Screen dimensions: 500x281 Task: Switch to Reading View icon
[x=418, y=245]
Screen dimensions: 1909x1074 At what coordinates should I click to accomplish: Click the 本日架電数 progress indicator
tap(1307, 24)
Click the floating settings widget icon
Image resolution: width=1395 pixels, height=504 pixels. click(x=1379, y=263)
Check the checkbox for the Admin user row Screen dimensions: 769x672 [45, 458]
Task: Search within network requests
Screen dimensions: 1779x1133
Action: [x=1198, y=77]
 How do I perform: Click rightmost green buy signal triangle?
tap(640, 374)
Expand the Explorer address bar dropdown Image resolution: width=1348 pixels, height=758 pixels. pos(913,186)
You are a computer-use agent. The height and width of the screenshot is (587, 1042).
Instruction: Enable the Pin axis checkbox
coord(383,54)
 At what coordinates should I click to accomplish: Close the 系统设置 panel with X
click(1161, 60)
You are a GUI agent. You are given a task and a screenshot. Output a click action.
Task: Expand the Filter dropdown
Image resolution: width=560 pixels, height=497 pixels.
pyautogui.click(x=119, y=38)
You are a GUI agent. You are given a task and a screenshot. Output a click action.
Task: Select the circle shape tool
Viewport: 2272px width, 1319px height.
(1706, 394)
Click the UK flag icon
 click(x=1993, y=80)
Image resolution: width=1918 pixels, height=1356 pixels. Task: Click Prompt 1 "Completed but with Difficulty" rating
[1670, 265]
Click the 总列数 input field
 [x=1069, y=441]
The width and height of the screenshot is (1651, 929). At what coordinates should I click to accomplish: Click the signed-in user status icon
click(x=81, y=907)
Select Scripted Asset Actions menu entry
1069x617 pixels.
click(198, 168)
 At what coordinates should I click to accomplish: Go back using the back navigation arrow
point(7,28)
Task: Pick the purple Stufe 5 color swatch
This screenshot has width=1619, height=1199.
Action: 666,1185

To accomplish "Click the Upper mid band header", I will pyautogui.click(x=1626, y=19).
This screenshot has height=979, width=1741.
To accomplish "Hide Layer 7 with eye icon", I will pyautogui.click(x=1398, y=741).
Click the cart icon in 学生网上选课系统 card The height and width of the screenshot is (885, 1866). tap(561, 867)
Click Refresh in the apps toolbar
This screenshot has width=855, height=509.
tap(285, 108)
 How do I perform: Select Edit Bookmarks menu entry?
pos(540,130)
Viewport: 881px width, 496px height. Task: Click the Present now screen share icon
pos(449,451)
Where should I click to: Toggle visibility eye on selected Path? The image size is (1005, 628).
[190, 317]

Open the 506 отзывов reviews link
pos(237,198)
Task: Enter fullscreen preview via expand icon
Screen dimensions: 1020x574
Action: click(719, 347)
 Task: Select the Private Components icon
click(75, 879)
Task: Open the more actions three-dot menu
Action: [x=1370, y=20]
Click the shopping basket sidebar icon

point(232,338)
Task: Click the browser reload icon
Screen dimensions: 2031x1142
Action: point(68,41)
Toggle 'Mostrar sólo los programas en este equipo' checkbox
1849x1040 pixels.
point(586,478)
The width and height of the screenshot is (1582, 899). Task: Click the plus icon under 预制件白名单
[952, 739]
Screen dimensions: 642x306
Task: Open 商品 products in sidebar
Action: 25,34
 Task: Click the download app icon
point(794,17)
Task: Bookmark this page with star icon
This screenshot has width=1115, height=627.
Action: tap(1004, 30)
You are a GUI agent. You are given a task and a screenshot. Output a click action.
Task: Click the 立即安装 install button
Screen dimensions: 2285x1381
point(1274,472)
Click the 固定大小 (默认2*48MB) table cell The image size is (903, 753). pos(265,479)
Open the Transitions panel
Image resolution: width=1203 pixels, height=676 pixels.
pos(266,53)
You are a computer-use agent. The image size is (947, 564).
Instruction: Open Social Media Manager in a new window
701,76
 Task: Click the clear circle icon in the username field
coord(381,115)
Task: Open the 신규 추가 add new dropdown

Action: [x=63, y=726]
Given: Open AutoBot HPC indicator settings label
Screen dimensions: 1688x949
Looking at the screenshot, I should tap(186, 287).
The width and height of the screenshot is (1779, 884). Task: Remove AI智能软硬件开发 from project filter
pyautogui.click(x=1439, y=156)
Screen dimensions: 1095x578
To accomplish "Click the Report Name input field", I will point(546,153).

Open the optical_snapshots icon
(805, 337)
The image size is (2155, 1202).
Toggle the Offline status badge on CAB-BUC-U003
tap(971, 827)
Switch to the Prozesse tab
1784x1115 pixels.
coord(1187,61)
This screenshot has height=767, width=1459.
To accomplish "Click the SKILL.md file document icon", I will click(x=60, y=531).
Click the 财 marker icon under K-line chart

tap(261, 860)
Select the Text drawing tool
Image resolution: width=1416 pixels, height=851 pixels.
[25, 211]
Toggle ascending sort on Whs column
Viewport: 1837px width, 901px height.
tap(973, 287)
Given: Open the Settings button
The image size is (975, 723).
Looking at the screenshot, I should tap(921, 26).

= = =

What you should do
Where does the word "button" appear in the records? Copy every line that holds it.

Response to this exercise
Task: Click the 立即安装 install button
Given: Open the Settings button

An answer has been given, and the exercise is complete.